I suggest we add an offset::Int field so this can be handled more generally. This would be added getindex. The most obvious difficulty with implementing this is that currently zeros give undefined values. Perhaps this can be circumvented at compile time with a new type parameter.
Anyway, before I try to implement this, has anyone given in consideration? How is arrow (which I seem to remember is 0-based) deal with this?
See https://github.com/JuliaData/PooledArrays.jl/pull/65 for a recent discussion.
We should resolve the encoding of missing in coordination with your request. The problem is that we also need to handle the cases where unsigned integers are used for storing references (so then 0 is an absolute minimum we can use).

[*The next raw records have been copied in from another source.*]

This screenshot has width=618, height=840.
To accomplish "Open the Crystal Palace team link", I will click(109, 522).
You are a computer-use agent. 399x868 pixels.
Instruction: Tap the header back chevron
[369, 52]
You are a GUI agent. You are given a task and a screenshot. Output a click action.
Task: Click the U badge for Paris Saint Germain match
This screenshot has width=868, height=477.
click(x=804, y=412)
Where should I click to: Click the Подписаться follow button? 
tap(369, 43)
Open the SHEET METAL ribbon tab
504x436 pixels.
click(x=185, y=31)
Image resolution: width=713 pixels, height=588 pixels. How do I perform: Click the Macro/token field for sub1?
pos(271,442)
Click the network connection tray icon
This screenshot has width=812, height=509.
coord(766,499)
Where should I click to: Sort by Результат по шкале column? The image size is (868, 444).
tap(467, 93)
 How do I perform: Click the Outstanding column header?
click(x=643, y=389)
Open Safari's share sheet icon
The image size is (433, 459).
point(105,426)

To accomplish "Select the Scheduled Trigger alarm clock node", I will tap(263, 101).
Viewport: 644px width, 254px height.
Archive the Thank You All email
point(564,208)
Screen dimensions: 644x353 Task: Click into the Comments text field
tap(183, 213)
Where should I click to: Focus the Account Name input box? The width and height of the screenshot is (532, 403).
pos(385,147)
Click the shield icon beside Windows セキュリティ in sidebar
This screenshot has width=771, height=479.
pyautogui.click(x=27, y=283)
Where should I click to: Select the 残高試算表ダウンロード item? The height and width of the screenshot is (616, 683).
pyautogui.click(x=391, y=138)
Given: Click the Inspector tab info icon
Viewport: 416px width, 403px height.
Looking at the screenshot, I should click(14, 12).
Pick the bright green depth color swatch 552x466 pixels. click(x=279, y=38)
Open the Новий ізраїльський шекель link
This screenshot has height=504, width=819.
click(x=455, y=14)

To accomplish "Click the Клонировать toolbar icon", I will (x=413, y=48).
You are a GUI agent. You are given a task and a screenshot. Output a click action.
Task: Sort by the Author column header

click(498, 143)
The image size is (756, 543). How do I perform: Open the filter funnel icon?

Having said that, at least DataAPI.jl and in particular DataFrames.jl are designed in a way that does not assume that references start at 1 (but PooledArrays.jl currently assumes this AFAICT so making this change should be done very carefully).
Cc: @quinnj about Arrow.
As I had worked a bit more on this, I realized the problem was a bit deeper. Really, to guarantee no copying we need a generic type that can use arbitrary collections for pool and references. Here is a minimal example I implemented for my parquet project:
struct PooledVector{𝒯,ℛ<:AbstractVector{<:Integer},𝒱} <: AbstractVector{𝒯}
pool::𝒱
refs::ℛ
end
PooledVector{𝒯}(vs, rs) where {𝒯} = PooledVector{𝒯,typeof(rs),typeof(vs)}(vs, rs)
PooledVector(vs, rs) = PooledVector{eltype(vs)}(vs, rs)
Base.size(v::PooledVector) = size(v.refs)
Base.IndexStyle(::Type{<:PooledVector}) = IndexLinear()
DataAPI.refarray(v::PooledVector) = v.refs
DataAPI.refpool(v::PooledVector) = v.pool
DataAPI.levels(v::PooledVector) = v.pool
Base.@propagate_inbounds function Base.getindex(v::PooledVector, i::Int)
@boundscheck checkbounds(v, i)
@inbounds v.pool[v.refs[i]+1]
end
(perhaps ironically, I did not bother to include an arbitrary offset). In the case of lazily loaded parquet files, it is not necessarily guaranteed that the pool and refs are of a particular type. An even more general version could included an arbitrary transformation from reference to index, though perhaps that's a bit excessive.
For reference, Arrow.jl has the Arrow.DictEncoded custom "pooled array" type, implemented here. It allows zero-copy view into the arrow data. When you copy one, we convert to PooledArray.